Part of a data file
▼
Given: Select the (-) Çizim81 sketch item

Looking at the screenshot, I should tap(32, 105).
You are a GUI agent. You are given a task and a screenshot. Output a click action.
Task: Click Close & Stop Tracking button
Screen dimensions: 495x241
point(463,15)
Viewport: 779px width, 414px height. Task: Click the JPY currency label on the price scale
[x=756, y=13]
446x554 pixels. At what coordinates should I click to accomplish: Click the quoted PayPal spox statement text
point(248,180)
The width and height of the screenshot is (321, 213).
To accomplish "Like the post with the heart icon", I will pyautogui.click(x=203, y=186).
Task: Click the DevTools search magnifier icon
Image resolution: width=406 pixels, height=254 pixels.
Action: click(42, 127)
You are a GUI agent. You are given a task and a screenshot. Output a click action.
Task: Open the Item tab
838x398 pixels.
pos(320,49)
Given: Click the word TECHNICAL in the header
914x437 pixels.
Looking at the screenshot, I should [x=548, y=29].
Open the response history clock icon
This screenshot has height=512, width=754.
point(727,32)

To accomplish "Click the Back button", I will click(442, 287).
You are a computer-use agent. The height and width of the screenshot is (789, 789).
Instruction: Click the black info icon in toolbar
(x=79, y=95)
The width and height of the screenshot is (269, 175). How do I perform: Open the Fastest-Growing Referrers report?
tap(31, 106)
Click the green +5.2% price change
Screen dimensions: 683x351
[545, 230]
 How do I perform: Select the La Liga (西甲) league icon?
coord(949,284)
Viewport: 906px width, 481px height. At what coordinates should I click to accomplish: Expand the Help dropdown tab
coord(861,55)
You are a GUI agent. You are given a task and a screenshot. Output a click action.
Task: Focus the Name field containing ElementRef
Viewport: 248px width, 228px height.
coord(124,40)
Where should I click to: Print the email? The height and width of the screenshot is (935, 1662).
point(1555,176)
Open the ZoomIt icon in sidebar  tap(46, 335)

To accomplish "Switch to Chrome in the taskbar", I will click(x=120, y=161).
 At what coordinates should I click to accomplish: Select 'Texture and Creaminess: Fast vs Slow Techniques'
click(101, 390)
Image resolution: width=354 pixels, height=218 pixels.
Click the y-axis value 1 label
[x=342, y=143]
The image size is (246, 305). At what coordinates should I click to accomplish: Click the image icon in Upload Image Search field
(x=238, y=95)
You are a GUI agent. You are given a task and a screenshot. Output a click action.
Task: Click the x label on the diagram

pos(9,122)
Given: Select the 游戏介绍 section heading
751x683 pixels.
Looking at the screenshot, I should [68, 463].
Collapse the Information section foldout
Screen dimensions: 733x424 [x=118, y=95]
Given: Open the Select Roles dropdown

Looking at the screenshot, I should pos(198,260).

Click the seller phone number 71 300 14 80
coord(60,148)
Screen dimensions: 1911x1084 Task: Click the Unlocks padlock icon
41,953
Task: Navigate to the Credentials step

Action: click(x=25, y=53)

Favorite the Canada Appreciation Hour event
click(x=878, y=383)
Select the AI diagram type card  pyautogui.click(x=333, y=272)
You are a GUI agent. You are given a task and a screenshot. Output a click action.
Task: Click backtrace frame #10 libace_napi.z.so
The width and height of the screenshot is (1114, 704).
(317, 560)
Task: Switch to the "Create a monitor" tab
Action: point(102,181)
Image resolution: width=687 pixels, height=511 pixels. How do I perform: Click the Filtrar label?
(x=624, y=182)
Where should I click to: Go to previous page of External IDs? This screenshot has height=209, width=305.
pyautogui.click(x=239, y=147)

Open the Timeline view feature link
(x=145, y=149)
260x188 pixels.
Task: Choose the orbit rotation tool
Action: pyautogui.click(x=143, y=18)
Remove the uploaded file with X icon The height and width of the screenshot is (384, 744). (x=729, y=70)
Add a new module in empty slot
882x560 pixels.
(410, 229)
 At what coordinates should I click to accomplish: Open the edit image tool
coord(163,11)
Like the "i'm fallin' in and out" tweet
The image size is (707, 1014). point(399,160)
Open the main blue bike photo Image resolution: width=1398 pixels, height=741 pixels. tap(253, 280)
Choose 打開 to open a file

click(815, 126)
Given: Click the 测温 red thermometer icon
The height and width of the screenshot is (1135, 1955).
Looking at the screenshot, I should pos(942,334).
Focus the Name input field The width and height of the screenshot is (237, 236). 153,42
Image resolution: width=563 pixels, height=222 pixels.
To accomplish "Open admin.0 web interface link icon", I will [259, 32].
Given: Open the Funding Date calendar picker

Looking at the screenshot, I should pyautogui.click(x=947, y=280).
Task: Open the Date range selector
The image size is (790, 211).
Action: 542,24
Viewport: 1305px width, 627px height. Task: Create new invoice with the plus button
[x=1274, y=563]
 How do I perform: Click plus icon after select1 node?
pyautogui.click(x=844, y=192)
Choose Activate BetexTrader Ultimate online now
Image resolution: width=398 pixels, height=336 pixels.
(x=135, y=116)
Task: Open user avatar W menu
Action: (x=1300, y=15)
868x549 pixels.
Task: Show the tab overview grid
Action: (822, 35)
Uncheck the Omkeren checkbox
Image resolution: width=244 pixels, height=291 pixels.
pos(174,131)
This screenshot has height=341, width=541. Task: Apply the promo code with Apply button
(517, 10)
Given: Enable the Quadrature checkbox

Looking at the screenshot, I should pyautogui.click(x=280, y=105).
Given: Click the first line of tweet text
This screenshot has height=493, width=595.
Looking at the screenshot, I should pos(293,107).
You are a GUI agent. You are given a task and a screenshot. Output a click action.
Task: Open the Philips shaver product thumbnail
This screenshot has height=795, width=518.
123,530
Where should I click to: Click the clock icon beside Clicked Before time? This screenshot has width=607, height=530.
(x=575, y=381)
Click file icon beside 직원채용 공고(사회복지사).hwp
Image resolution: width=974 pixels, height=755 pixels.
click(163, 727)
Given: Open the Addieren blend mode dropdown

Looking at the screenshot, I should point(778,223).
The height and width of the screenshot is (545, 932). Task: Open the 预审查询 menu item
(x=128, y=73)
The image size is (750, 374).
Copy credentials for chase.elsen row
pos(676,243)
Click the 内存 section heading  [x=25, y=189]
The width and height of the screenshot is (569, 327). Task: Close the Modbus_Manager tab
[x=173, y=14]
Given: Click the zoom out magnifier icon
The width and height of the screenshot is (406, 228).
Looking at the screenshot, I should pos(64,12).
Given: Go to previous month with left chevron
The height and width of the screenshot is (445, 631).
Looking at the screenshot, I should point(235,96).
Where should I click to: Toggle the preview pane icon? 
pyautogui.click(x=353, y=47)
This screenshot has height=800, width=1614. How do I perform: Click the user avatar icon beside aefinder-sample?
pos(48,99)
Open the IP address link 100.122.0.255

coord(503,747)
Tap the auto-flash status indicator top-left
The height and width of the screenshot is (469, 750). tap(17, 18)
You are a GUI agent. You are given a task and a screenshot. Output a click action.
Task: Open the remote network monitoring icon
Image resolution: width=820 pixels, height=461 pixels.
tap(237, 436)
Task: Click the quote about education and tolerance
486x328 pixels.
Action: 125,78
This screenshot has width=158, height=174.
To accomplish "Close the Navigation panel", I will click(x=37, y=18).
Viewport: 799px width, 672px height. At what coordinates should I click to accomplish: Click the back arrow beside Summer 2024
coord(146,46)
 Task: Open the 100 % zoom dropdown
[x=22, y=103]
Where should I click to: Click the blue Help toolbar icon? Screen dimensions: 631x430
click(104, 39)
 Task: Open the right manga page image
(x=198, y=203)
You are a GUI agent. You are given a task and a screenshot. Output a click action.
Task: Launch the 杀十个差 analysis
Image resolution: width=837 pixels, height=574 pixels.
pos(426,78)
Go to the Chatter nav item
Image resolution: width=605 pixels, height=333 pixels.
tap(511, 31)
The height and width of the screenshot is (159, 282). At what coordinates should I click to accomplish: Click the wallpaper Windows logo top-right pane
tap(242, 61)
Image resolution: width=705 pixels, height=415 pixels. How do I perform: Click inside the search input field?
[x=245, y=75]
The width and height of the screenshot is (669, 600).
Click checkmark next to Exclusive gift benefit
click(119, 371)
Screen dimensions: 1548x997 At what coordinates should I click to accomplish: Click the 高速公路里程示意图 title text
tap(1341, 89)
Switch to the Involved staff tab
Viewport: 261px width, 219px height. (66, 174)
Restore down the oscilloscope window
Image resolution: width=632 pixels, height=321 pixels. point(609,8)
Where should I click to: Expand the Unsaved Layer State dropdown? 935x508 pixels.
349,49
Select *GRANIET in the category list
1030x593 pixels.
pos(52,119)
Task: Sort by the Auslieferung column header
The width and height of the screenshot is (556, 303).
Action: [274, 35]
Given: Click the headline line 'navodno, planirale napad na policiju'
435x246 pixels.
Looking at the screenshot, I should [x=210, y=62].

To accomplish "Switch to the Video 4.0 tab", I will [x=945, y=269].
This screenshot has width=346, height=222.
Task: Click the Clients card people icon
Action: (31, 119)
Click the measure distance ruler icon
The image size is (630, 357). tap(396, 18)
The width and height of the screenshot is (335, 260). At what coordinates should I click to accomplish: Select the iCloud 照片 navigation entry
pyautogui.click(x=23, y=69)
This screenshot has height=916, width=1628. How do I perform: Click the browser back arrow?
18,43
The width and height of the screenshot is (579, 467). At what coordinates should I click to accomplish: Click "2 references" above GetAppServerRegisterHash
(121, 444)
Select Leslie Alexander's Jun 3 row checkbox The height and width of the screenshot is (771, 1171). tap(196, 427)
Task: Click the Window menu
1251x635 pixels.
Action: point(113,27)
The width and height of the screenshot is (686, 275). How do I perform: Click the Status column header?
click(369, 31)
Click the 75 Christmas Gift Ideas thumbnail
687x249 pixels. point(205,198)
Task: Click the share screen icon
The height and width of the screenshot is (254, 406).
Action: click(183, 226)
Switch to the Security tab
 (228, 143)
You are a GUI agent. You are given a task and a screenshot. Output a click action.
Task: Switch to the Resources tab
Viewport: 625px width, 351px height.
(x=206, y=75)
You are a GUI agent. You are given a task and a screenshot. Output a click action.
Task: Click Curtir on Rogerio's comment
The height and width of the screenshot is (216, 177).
▲
**Work instructions**
Output the lines above verbatim, covering the stretch from the line containing "Viewport: 1305px width, 627px" through the line containing "Action: (822, 35)", with both of these lines included.

**Solution to this task**
Viewport: 1305px width, 627px height. Task: Create new invoice with the plus button
[x=1274, y=563]
 How do I perform: Click plus icon after select1 node?
pyautogui.click(x=844, y=192)
Choose Activate BetexTrader Ultimate online now
Image resolution: width=398 pixels, height=336 pixels.
(x=135, y=116)
Task: Open user avatar W menu
Action: (x=1300, y=15)
868x549 pixels.
Task: Show the tab overview grid
Action: (822, 35)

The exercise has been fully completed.